Exercise aim
Carry on the column about the game industry and Designers & Dragons below, starting right after its final sentence.

Extract
────
Here’s what I did in 2013: I finished work on four volumes of Designers & Dragons, one for each decade of the industry: the ’70s, ’80s, ’90s, and ’00s. Together they total about 535,000 words, which makes them about 170,000 words longer than the previous edition of Designers & Dragons from Mongoose Publishing.

Evil Hat Productions will be launching a Kickstarter in Spring 2014 with the goal of making it possible to print the entire four-volume series at once for a Summer release. So watch for that in the next 3-6 months. —SA, 12/31/13

This article was originally published as Designers & Dragons: The Column #27 on RPGnet. Its publication followed the publication of the original Designers & Dragons (2011) and preceded the publication of the four-volume Designers & Dragons (2014). A more up to date version of this history can be found in Designers & Dragons: The Platinum Appendix.


With that said, how’s the industry been doing for the last year?
────
Records supplied

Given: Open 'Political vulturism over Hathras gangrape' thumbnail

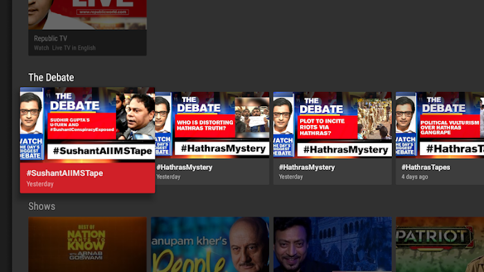Looking at the screenshot, I should point(440,125).
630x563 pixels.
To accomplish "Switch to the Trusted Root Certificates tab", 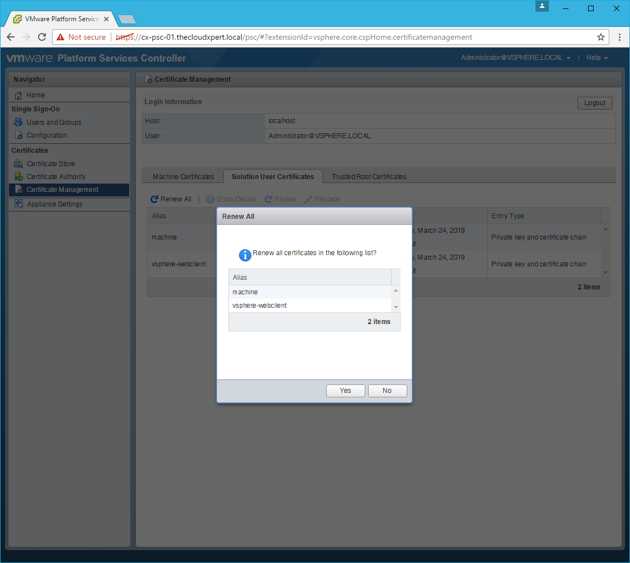I will (x=369, y=176).
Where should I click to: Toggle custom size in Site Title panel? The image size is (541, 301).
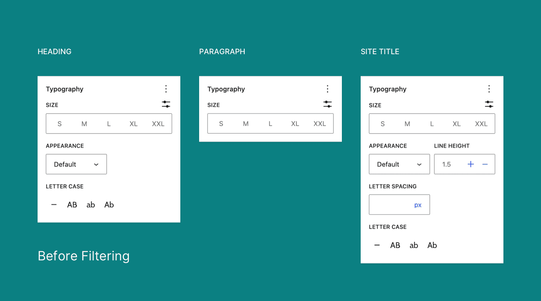tap(489, 105)
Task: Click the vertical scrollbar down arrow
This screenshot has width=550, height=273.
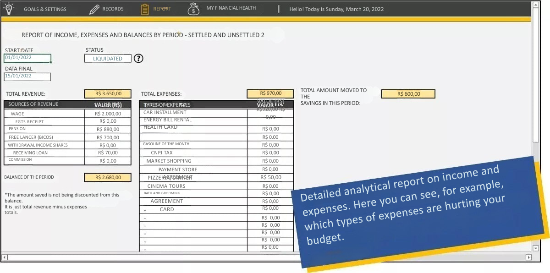Action: tap(536, 248)
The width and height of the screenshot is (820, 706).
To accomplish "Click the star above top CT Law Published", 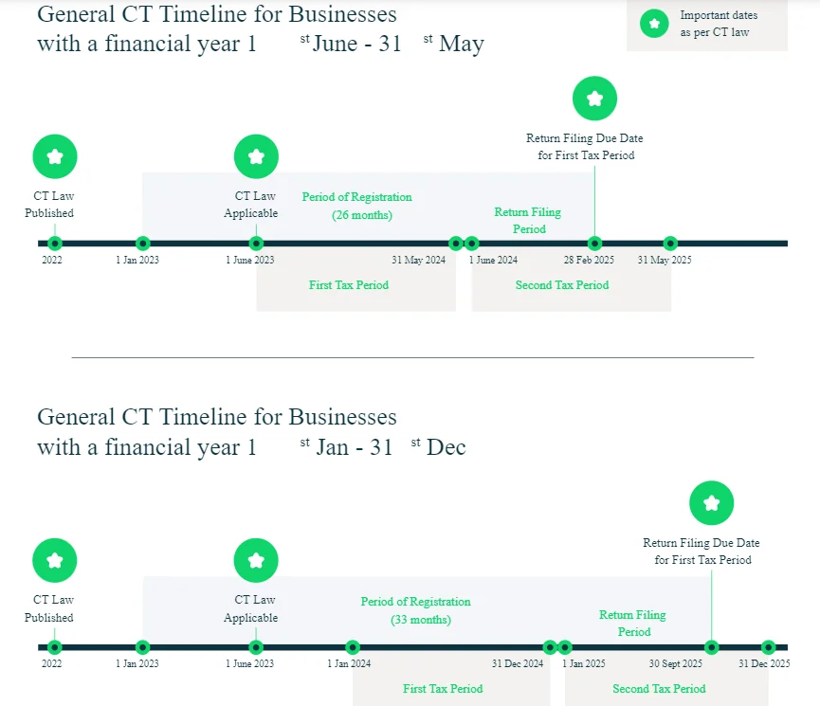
────
Result of this exercise
D&D Continues to Coast. The cataclysmic collapse of D&D in 2011 and 2012 has been halted a bit by some careful work at Wizards of the Coast. Much of this was due to AD&D 2e (2013) and OD&D (2013) reprints getting D&D back on the shelves. I also think the D&D brand was helped a lot by Wizards reversing their weird withdrawal from PDFs by creating DnDClassics.com with the folks at DriveThruRPG.

However, I think that D&D Next did even more to get the game back into the public eye. The D&D Next playtest matured and alongside articles from Wizards about the upcoming game, it gave fans something to talk about all year. The special Gen Con release of Ghosts of Dragonspear Castle (2013) probably helped even more. However, I think that Wizards’ best D&D-related decision was to begin selling the Encounters adventures. Though Encounters GMs were angry at having to purchase their adventures, and predicted the collapse of the program, the publication of Murder in Baldur’s Gate (2013) and Legacy of the Crystal Shard (2013) put new D&D products back on store shelves for the first time in a year.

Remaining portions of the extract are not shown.